Extracted entries:
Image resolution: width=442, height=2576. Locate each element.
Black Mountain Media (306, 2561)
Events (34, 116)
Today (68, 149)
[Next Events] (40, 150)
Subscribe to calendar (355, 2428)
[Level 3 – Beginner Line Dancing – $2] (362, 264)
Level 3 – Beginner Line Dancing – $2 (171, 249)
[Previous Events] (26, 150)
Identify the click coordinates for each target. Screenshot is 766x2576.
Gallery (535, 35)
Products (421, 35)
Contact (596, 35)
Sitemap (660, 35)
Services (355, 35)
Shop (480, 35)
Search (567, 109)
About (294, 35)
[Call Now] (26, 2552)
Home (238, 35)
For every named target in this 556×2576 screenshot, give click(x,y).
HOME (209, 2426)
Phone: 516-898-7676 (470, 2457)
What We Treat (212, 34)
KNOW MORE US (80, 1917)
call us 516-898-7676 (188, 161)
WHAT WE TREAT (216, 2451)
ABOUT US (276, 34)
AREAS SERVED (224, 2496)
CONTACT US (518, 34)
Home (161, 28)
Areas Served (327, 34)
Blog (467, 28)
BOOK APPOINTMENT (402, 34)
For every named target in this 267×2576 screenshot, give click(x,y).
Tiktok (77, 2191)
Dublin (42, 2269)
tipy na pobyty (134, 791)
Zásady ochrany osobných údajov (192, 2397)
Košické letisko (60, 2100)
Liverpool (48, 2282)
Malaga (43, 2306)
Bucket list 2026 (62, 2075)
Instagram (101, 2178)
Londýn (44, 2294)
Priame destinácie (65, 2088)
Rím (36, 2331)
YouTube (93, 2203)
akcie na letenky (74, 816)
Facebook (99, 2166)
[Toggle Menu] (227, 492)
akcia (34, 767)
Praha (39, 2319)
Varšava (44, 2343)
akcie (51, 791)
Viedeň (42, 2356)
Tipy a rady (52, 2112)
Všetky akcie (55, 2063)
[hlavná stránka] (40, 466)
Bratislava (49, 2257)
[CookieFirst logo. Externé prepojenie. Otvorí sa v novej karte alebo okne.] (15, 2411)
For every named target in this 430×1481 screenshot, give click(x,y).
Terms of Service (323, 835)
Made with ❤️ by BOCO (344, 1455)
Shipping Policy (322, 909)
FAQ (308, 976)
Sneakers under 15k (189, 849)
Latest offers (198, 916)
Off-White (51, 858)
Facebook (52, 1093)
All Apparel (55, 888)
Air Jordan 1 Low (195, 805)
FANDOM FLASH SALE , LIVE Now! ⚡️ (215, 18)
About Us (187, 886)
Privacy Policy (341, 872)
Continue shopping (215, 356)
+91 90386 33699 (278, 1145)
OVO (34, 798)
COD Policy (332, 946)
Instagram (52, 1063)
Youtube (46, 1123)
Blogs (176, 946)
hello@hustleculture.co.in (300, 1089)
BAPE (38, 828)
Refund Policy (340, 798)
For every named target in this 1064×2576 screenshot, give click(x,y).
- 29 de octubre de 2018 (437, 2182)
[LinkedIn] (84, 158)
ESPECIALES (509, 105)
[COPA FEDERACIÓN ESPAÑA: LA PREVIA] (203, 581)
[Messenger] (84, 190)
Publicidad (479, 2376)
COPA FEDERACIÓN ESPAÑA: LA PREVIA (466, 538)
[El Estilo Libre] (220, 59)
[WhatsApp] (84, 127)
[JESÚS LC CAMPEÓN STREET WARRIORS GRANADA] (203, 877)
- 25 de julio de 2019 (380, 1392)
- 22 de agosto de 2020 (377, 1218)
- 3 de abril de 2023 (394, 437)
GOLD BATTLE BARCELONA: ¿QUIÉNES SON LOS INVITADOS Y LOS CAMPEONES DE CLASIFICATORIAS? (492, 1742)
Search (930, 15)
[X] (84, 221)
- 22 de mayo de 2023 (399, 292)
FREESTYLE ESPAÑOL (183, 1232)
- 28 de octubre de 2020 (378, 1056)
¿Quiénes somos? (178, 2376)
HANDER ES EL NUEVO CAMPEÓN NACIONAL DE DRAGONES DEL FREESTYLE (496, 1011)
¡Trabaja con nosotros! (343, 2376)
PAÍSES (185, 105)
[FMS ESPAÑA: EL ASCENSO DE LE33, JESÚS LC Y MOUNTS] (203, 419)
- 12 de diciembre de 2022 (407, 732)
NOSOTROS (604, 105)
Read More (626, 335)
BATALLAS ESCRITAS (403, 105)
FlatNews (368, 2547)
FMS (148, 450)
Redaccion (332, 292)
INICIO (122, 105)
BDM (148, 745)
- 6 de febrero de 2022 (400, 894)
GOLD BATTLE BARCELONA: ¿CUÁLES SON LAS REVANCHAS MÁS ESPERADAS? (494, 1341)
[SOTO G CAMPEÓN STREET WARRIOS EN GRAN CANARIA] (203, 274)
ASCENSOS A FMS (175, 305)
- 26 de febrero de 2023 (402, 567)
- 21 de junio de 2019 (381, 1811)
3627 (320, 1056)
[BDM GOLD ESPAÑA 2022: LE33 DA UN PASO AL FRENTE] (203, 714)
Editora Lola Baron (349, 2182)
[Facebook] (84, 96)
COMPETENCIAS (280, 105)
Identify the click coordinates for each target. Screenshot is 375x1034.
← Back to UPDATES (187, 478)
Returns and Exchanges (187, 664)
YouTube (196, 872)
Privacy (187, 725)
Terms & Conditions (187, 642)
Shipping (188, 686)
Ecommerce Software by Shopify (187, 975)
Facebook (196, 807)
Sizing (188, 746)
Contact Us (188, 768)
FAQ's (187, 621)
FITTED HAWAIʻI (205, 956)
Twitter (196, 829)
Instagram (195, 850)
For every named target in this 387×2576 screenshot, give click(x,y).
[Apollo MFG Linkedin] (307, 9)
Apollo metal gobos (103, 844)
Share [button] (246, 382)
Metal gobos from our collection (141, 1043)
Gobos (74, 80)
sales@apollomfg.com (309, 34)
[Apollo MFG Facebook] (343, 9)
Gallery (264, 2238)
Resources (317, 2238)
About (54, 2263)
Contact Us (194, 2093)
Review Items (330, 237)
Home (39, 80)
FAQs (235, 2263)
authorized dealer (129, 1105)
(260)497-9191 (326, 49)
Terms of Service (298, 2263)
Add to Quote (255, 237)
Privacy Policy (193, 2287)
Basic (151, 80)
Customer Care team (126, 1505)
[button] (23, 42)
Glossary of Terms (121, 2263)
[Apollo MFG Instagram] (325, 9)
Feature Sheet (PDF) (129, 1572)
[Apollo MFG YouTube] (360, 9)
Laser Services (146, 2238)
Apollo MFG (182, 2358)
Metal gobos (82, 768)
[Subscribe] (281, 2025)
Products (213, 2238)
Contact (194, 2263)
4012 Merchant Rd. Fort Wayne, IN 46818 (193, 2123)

Problem statement:
Working from the records above, write out verbatim only the lines from the line containing "akcie (51, 791)" through the line containing "[WhatsApp] (84, 127)".

Result of this exercise:
akcie (51, 791)
Viedeň (42, 2356)
Tipy a rady (52, 2112)
Všetky akcie (55, 2063)
[hlavná stránka] (40, 466)
Bratislava (49, 2257)
[CookieFirst logo. Externé prepojenie. Otvorí sa v novej karte alebo okne.] (15, 2411)
For every named target in this 430×1481 screenshot, give click(x,y).
Terms of Service (323, 835)
Made with ❤️ by BOCO (344, 1455)
Shipping Policy (322, 909)
FAQ (308, 976)
Sneakers under 15k (189, 849)
Latest offers (198, 916)
Off-White (51, 858)
Facebook (52, 1093)
All Apparel (55, 888)
Air Jordan 1 Low (195, 805)
FANDOM FLASH SALE , LIVE Now! ⚡️ (215, 18)
About Us (187, 886)
Privacy Policy (341, 872)
Continue shopping (215, 356)
+91 90386 33699 (278, 1145)
OVO (34, 798)
COD Policy (332, 946)
Instagram (52, 1063)
Youtube (46, 1123)
Blogs (176, 946)
hello@hustleculture.co.in (300, 1089)
BAPE (38, 828)
Refund Policy (340, 798)
For every named target in this 1064×2576 screenshot, give click(x,y).
- 29 de octubre de 2018 (437, 2182)
[LinkedIn] (84, 158)
ESPECIALES (509, 105)
[COPA FEDERACIÓN ESPAÑA: LA PREVIA] (203, 581)
[Messenger] (84, 190)
Publicidad (479, 2376)
COPA FEDERACIÓN ESPAÑA: LA PREVIA (466, 538)
[El Estilo Libre] (220, 59)
[WhatsApp] (84, 127)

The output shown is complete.